Dr. Gordon, a pediatrician with a special gastric interest at the University of Central Lancashire in Preston, England, spoke at the Crohn’s & Colitis Congress - a partnership of the Crohn’s & Colitis Foundation and the American Gastroenterological Association.
In his presentation, Dr. Gordon discussed several Cochrane Library reviews published in 2018 in these topic areas:
Enteral therapy
EN was a hot topic at the Crohn’s & Colitics Congress, which devoted a large panel discussion to the benefits of its use in inducing remission in CD, especially in children.

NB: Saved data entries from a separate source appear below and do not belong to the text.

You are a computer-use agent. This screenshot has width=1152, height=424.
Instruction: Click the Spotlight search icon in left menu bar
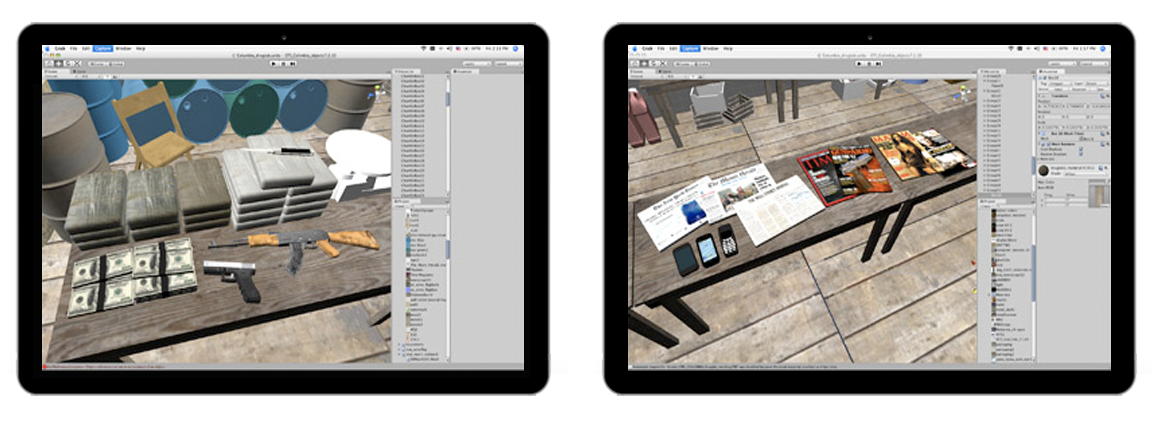coord(514,48)

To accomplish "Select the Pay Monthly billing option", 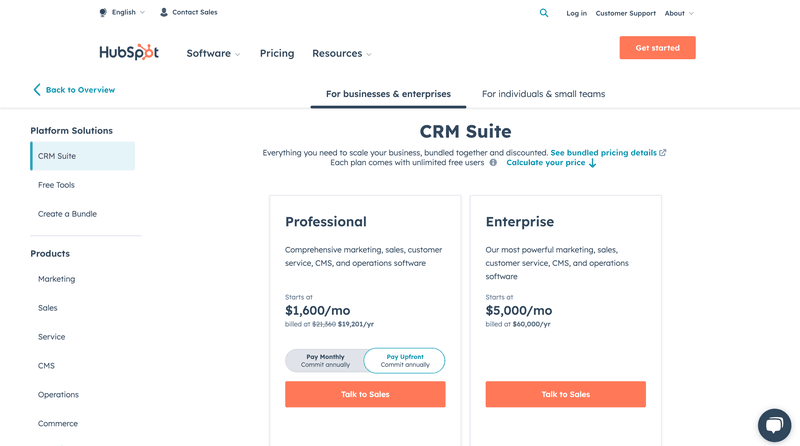I will click(325, 360).
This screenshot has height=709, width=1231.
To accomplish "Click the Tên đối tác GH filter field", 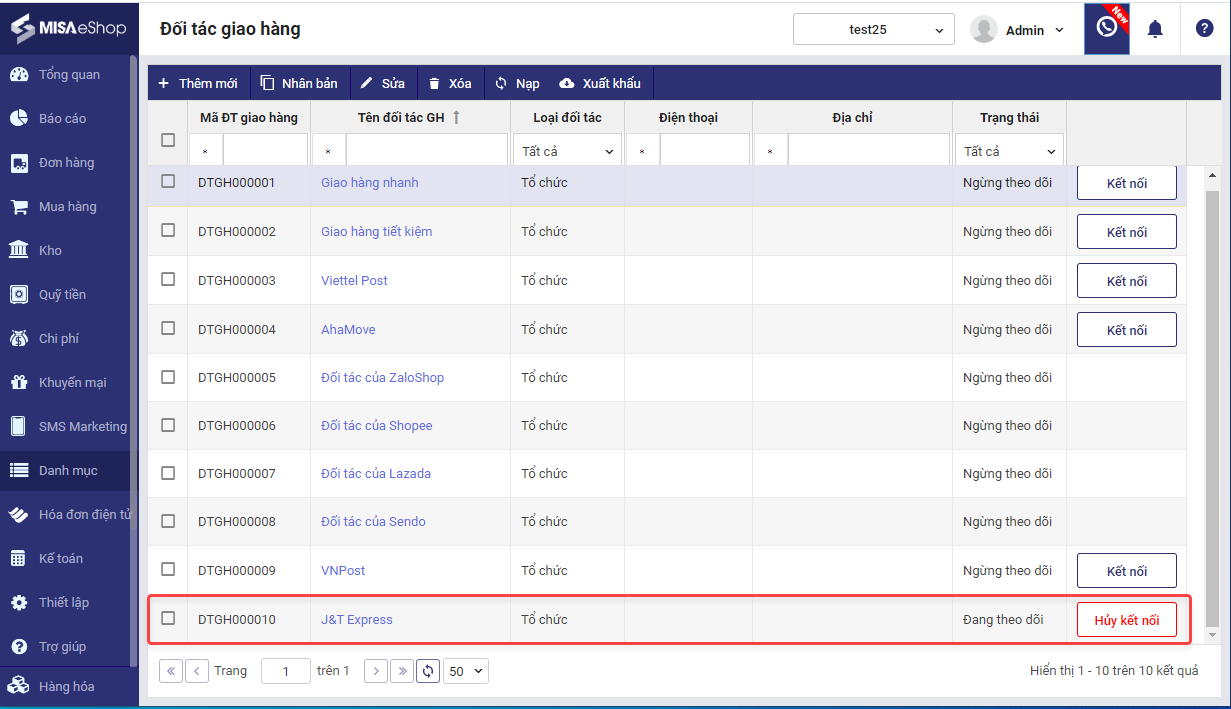I will [425, 151].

However, an updated 2018 Cochrane Library systematic review found that “very low quality evidence suggests that corticosteroid therapy may be more effective than EN for induction of clinical remission in adults with active CD. Very low quality evidence also suggests that EN may be more effective than steroids for induction of remission in children with active CD” (Cochrane Database Syst Rev. 2018 Apr 1. doi: 10.1002/14651858.CD000542.pub3).
The review recommended that “EN should be considered in pediatric CD patients or in adult patients who can comply with nasogastric tube feeding or perceive the formulations to be palatable, or when steroid side effects are not tolerated or better avoided.”
Another 2018 Cochrane Library Review concluded that “no firm conclusions regarding the efficacy and safety of enteral nutrition in quiescent CD can be drawn” (Cochrane Database Syst Rev. 2018 Aug 11. doi: 10.1002/14651858.CD005984.pub3).
Dr. Gordon noted that IBD guidelines support EN to induce CD remission in children, and he called for “high quality research” to provide more evidence to support this recommendation.
Cannabis
In regard to cannabis, Dr. Gordon referred to a 2018 Cochrane review that examined three studies that investigated its use in CD and determined “the effects of cannabis and cannabis oil on Crohn’s disease are uncertain” (Cochrane Database Syst Rev. 2018 Nov 8. doi: 10.1002/14651858.CD012853.pub2).
He said future studies should focus on the effect of cannabis on quality of life and pain reduction. “That’s where the research needs to go,” he said.
Another 2018 Cochrane review examined two small studies exploring the use of cannabis in ulcerative colitis and reported similar findings, declaring that “the effects of cannabis and cannabidiol on UC are uncertain” (Cochrane Database Syst Rev. 2018 Nov 8. doi: 10.1002/14651858.CD012954.pub2).
Fecal transplantation
The Cochrane Library also examined research into fecal transplantation for IBD. A 2018 review reported that “fecal microbiota transplantation may increase the proportion of participants achieving clinical remission in UC. However, the number of identified studies was small and the quality of evidence was low. There is uncertainty about the rate of serious adverse events. As a result, no solid conclusions can be drawn at this time” (Cochrane Database Syst Rev. 2018 Nov 13. doi: 10.1002/14651858.CD012774.pub2).
Still, Dr. Gordon said, fecal transplantation is “really promising.”
Another 2018 Cochrane review of IBD research – this one focusing on natalizumab (Tysabri) as a tool for induction of remission of CD – was more conclusive. It examined five trials and found that “high quality data suggest that natalizumab is effective for induction of clinical remission and response in some patients with moderately to severely active CD”(Cochrane Database Syst Rev. 2018 Aug 1. doi: 10.1002/14651858.CD006097.pub3).
However, the review noted that none of the studies was high powered enough to detect rare serious adverse effects such as progressive multifocal leukoencephalopathy (PML). “Due to the association with PML, and the availability of alternative agents that are not associated with PML, natalizumab is not likely to be used in patients who fail currently available medical therapy,” the reviewers wrote. “Further studies of natalizumab are not likely to be done.”
Dr. Gordon reports unrestricted travel grants over the past 3 years from Ferring, Synergy, Tillotts, and BioGaia. He holds a National Institute for Health Research Cochrane IBD Program Grant.